**What needs to be done**.
Arrange the lines below as a JSON list of strings, one string per line, skipping blank lines. Include only the lines from the one containing "Identify the location of month-label: March." through the one containing "(324, 674).", and leave the pictures out of the answer.

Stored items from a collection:
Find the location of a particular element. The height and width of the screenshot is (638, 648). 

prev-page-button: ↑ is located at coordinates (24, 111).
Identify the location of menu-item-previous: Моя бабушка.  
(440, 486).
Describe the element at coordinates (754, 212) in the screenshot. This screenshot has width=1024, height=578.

...

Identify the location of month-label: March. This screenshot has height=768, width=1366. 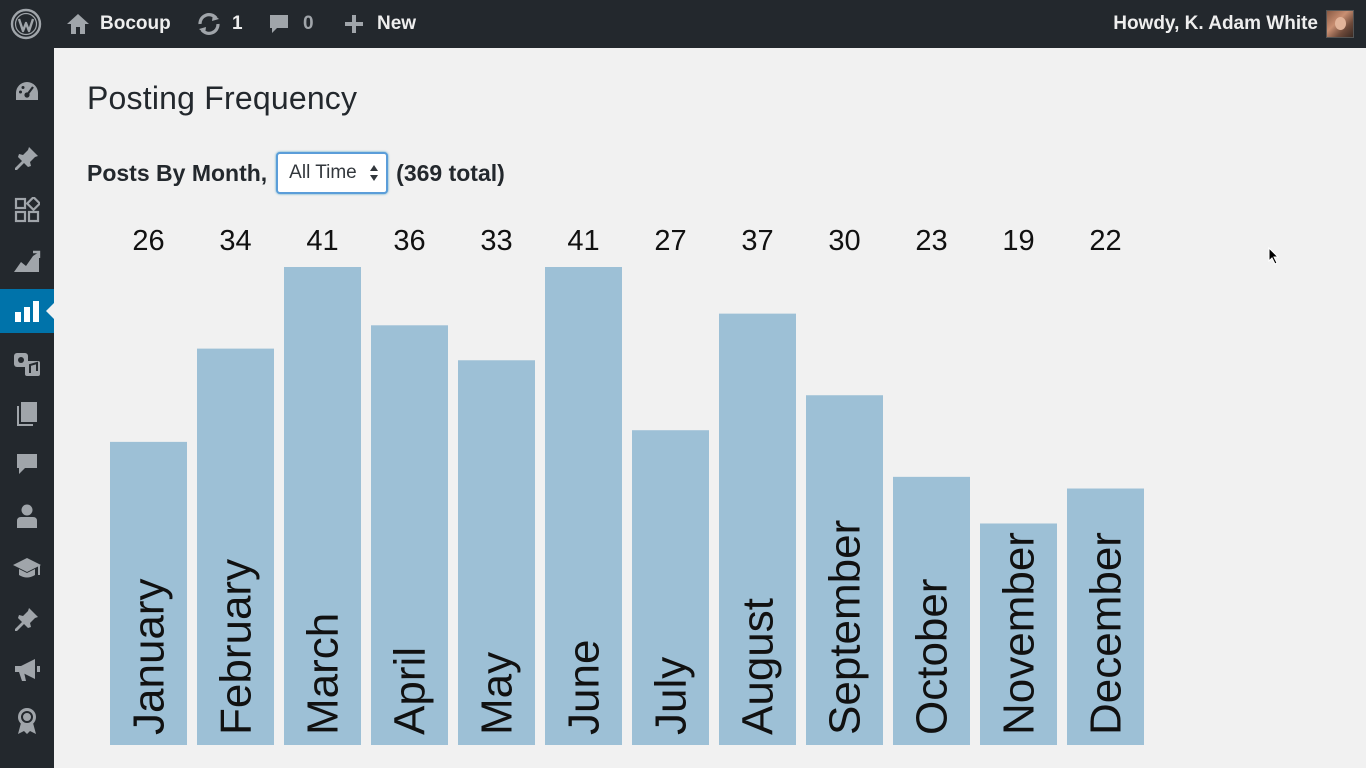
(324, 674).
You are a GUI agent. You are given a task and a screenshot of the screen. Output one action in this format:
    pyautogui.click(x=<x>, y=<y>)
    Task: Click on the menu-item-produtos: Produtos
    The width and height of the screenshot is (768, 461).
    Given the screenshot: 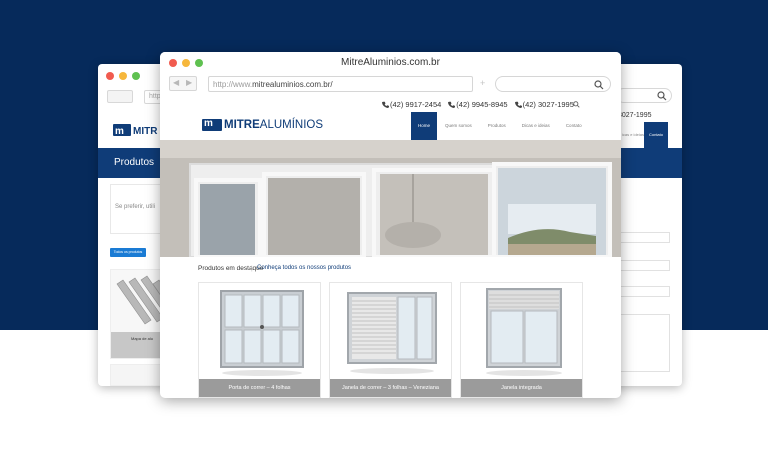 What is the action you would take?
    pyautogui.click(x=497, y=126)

**Solution to the exercise**.
[
  "Identify the location of month-label: March. This screenshot has height=768, width=1366. ",
  "(324, 674)."
]